OK, I'll bite. Even Google's renewable scenario with no energy growth to 2030 (ignoring the efficiency dividend) still keeps the current level of nuclear. Or try David MacKay's book for a numerical look at options for Britain.

The trouble is that human exponential economic growth is horribly damaging to the world we live in. It will still be horribly damaging if we get back to growth without the greenhouse (and ocean acidifying) gases. So now seems like a good time to get off the treadmill of growth, and I have a lot of sympathy for that, and excluding nuclear will certainly achieve that. Trouble is, it will go a lot further than that since very few places will be able to run on renewables alone at even current levels of economic prosperity. Maybe Aus, but certainly not India, China, Europe and North America. Also the only genuine chance of leaving coal in the ground is to find a comparably cheap option and renewables are never going to be that. Also, although "renewable" sounds friendly to the environment it isn't: Off-shore windmills affect ocean currents; Solar in the dessert is going to impact the most fragile ecosystems; Dams have always been an ecological disaster.

The world is going to go nuclear, and Aus won't resist for long because our per capita greenhouse gas production will be the world's worst, and even our friends will get grumpy with us.

Best hopes for next gen nuclear to be cheaper than coal (or at least close).

Nuclear is a dead end that is best forgotten - its time to give up on dreams from the 1950s that went sour decades ago.

We can power the whole world with renewables and dispense with polluting power sources based on extraction of finite resources.

All our power needs can be met from 3% of the world's desert areas - I'm sure these 'fragile ecosystems" could handle that if necessary (of course, we'll actually do so much distributed, small scale generation that this won't be necessary).

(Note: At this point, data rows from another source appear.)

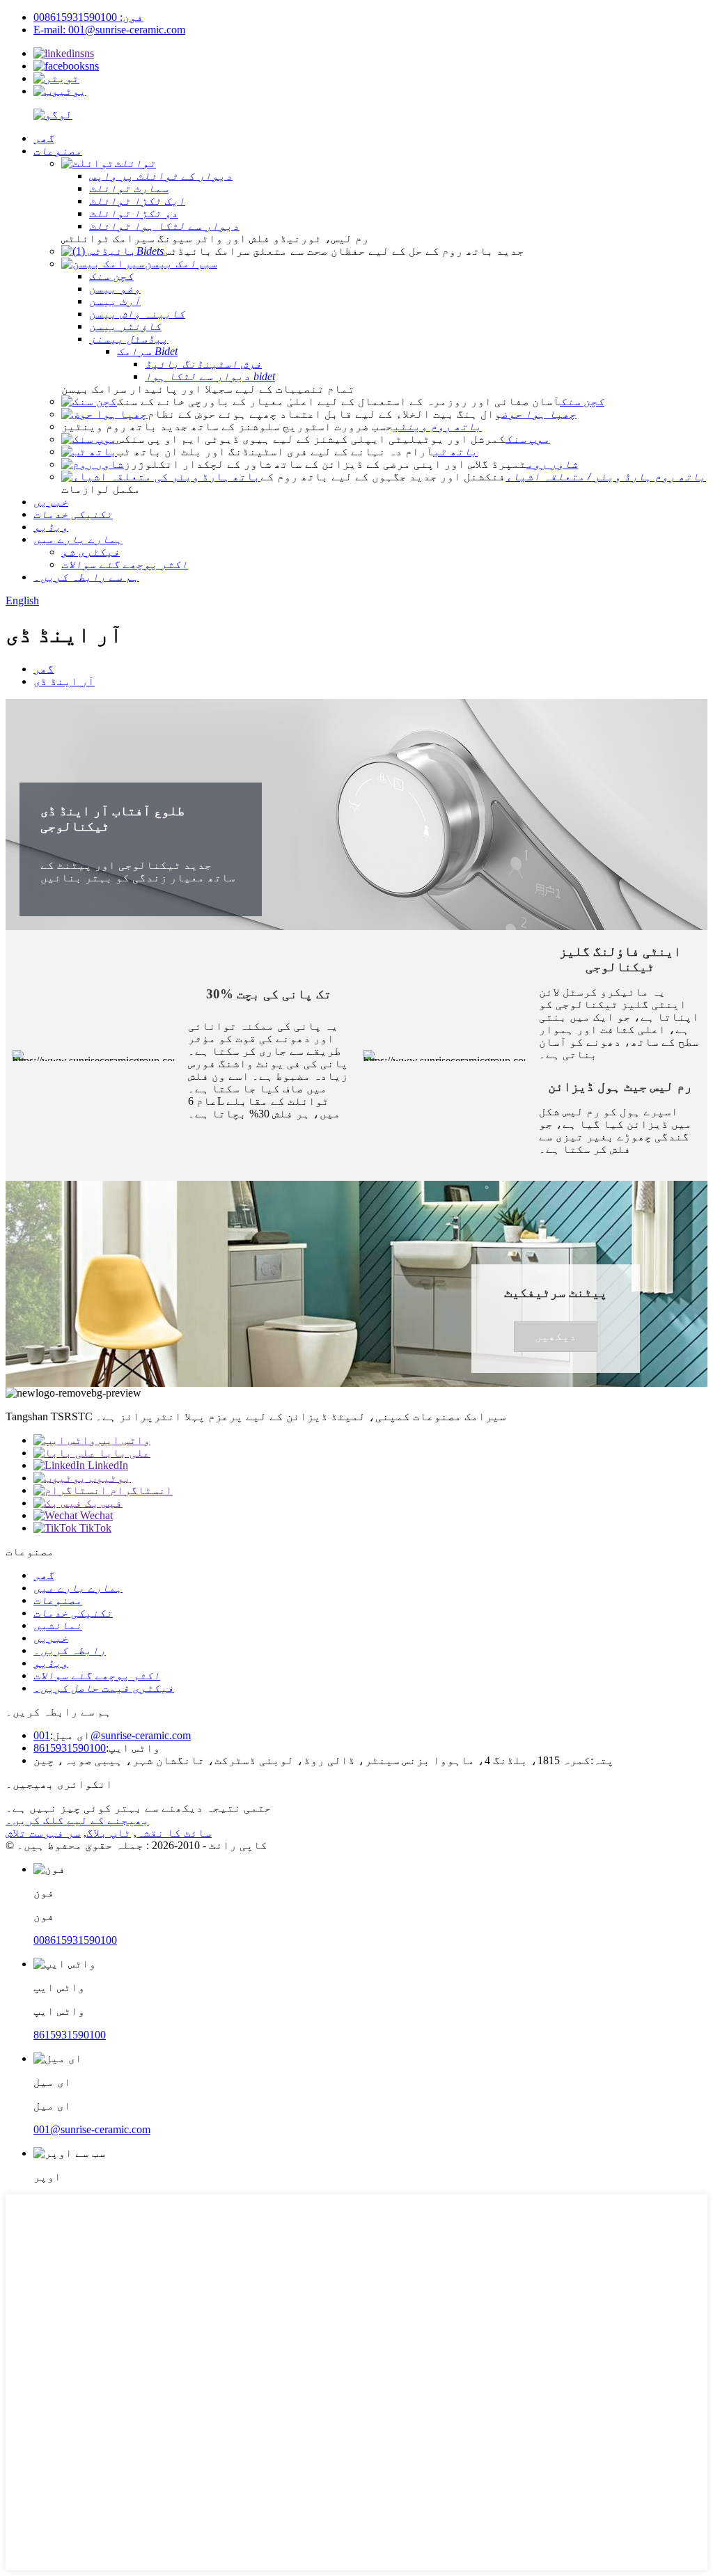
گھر (43, 669)
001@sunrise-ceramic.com (112, 1735)
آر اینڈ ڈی (64, 681)
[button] (555, 1336)
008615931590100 (75, 1940)
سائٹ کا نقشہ (174, 1833)
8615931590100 (69, 1748)
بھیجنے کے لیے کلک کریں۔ (77, 1820)
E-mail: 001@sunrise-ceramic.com (109, 30)
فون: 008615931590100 (88, 17)
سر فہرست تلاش (43, 1833)
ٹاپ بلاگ (108, 1833)
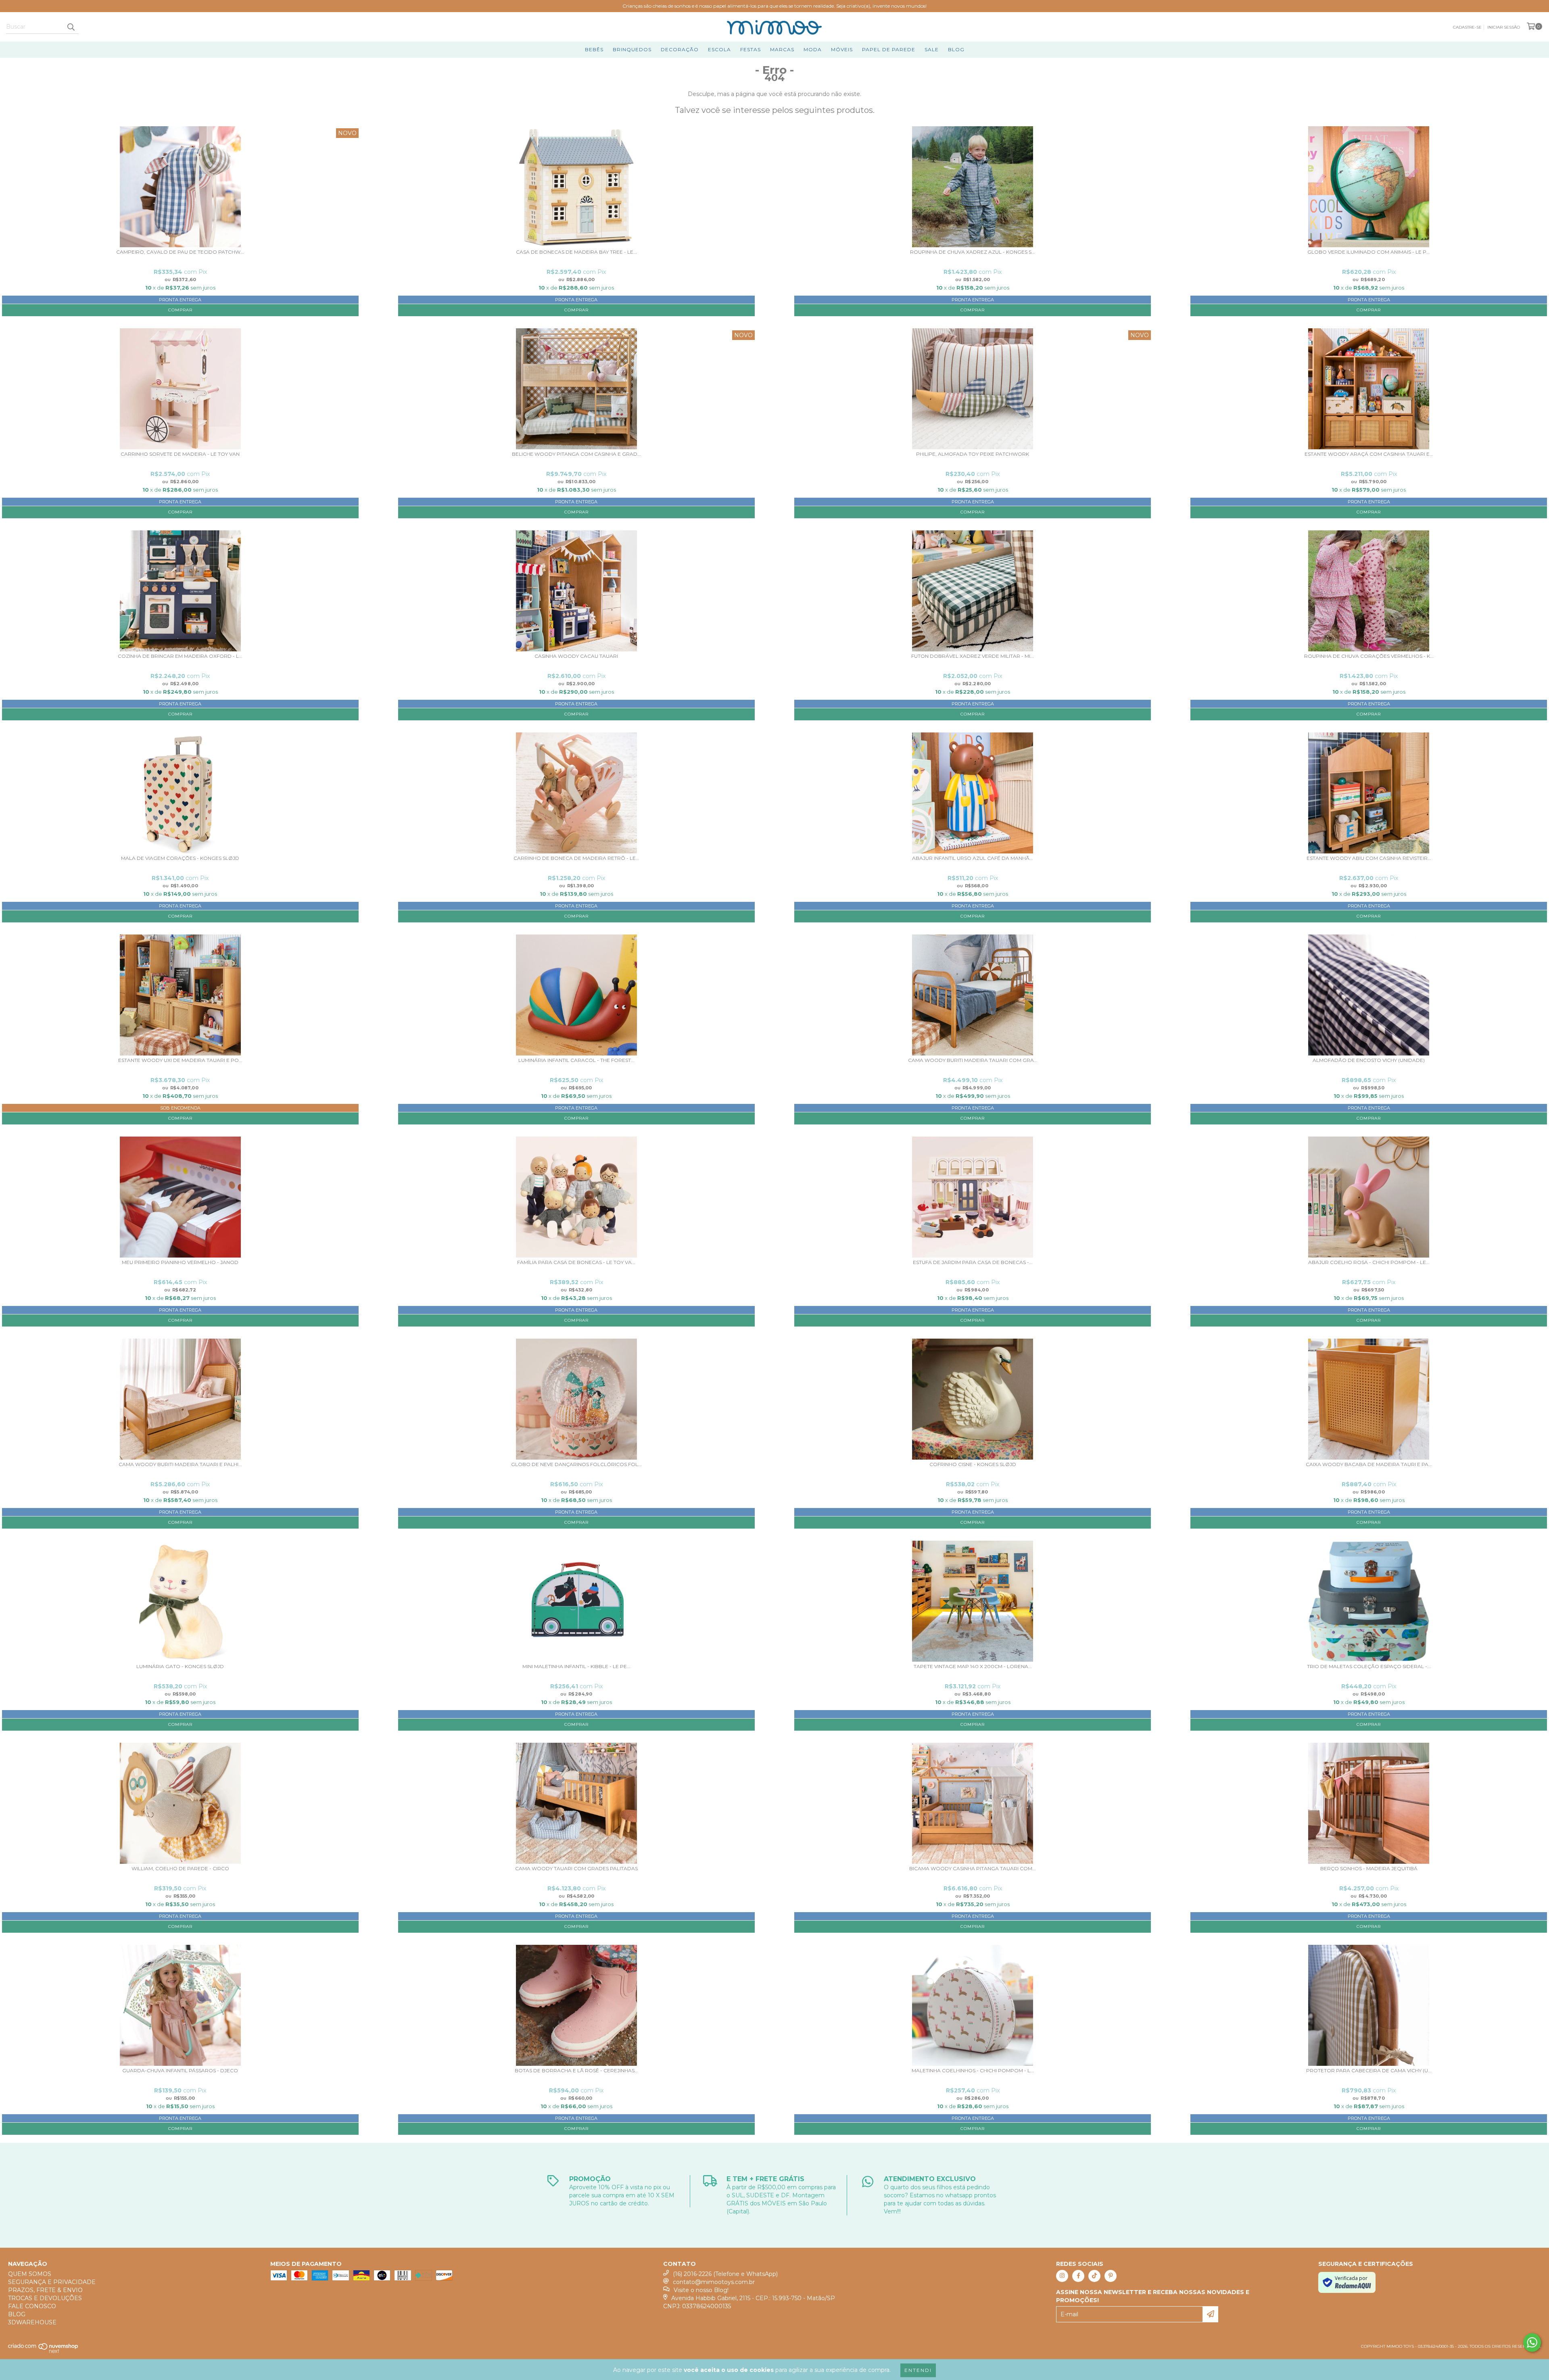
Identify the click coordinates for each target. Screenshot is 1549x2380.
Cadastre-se (1467, 27)
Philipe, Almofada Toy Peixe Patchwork (972, 454)
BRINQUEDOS (632, 49)
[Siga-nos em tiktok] (1094, 2276)
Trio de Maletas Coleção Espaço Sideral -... (1369, 1666)
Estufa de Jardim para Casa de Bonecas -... (973, 1262)
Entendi (918, 2370)
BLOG (956, 49)
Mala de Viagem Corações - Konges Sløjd (180, 858)
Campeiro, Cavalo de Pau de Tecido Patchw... (180, 252)
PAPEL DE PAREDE (888, 49)
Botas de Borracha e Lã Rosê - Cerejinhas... (576, 2070)
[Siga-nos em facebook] (1078, 2276)
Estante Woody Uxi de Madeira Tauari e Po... (180, 1060)
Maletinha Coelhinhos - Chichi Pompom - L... (973, 2070)
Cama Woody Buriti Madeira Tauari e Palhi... (180, 1464)
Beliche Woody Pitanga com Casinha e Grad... (576, 454)
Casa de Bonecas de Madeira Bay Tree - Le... (576, 252)
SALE (932, 49)
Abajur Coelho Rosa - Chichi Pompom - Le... (1369, 1262)
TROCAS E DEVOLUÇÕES (45, 2298)
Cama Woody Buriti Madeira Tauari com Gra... (973, 1060)
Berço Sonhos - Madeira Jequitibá (1368, 1868)
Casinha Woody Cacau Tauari (576, 656)
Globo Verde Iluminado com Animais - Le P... (1368, 252)
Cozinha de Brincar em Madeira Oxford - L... (180, 656)
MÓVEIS (842, 49)
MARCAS (782, 49)
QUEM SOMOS (29, 2274)
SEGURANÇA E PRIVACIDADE (52, 2282)
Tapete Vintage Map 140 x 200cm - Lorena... (973, 1666)
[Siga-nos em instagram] (1062, 2276)
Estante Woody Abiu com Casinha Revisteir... (1369, 858)
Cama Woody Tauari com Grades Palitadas (576, 1868)
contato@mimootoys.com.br (714, 2282)
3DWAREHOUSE (32, 2322)
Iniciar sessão (1503, 27)
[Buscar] (71, 26)
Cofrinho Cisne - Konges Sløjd (972, 1464)
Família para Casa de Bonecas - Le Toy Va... (576, 1262)
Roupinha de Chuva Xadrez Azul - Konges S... (972, 252)
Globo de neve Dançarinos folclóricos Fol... (576, 1464)
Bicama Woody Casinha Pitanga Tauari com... (972, 1868)
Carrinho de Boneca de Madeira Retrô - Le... (576, 858)
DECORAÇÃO (680, 49)
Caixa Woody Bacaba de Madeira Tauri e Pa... (1369, 1464)
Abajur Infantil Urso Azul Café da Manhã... (972, 858)
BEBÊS (594, 49)
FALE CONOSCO (32, 2306)
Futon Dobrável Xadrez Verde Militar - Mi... (972, 656)
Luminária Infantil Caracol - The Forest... (576, 1060)
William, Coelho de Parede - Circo (180, 1868)
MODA (813, 49)
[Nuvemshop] (43, 2351)
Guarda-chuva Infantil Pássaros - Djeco (180, 2070)
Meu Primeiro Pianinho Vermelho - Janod (180, 1262)
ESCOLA (719, 49)
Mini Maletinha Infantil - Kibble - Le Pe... (576, 1666)
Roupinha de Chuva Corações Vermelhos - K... (1369, 656)
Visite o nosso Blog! (701, 2290)
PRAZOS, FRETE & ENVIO (45, 2290)
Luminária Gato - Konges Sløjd (180, 1666)
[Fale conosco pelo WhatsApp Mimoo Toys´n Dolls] (1532, 2342)
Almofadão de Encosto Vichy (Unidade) (1369, 1060)
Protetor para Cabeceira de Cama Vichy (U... (1369, 2070)
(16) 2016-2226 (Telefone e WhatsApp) (725, 2274)
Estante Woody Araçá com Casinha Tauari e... (1369, 454)
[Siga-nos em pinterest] (1110, 2276)
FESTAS (750, 49)
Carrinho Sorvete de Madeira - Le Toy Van (180, 454)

We are talking about the facts here, and I don't have any special knowledge of the facts. I find some experts more convincing than others. I just want to take this opportunity to reiterate my one and only certainty. The Energy Crisis is an engineering problem. The route to the correct solution lies in a vigorous open well-funded investigation of the facts by teams of engineers and scientists with good mathematical skills. TheOilDrum is a fantastic proof of what can be done, even without the "well-funded". I was slightly encouraged by Eric Schmidt's talk.